Travis noted Little Red Book has high costs per click for beauty. “It’s about 2 Chinese Yuan or about 40 cents. If you’re on others, it’s more like pennies per click,” he said. Travis remarked it’s not good enough to just work with KOLs. It’s imperative to start populating social and e-commerce pages with key opinion consumers (KOCs) as well. “Those are the ones that are posting all the time. Those are the ones that are really honest with their reviews and known for posting video content,” he explained. Travis has been advised to garner a minimum of 3,000 KOC posts in order to rev up significant momentum.

The Costs Of Expansion INTO CHina 

When working with beauty brands, Rooke starts by zeroing in on their demand in both domestic and foreign markets. She doesn’t think brands should travel to China without advance traction. She said, “Are people talking about you? Are partners reaching out to you?…China is not for everyone straight away. You can be too small or it can be too early.” 

A robust marketing budget is critical to success in China. To launch a Tmall Global flagship store, a brand must deposit RMB 50,000 or about $7,500 if its trademark is registered in its home country. Previously, Rooke told Beauty Independent that, in order to pick up steam in China, brands should expect their marketing budget to be $500,000 or above upon heading into the country. Lin counseled brands to estimate the annual profits they’re anticipating from a leap into China to determine whether it’s worthwhile. “Most brands want to aim for $1 million to $2 million U.S. a year when they first enter China through an online platform,” she said.

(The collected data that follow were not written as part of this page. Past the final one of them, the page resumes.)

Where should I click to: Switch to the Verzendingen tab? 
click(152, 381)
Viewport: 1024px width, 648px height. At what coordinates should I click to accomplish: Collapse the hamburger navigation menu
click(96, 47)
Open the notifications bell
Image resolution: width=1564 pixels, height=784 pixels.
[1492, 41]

Lin recommended at least 30% to 40% of sales be invested in brand building. Allies of Skin is investing closer to 50% or 60% of sales in marketing. Success in China can take years, and it’s unlikely an international brand will be profitable in the country in year one or two. The trade war between the U.S. and China can tighten net margins as tariffs on some U.S. beauty imports into China hover around 25%. For a few years after a brand’s entrance into China, Lin said, “Making profit shouldn’t be on the top of the list. Breaking even would be good enough, but building up brand awareness, that will be the most important.”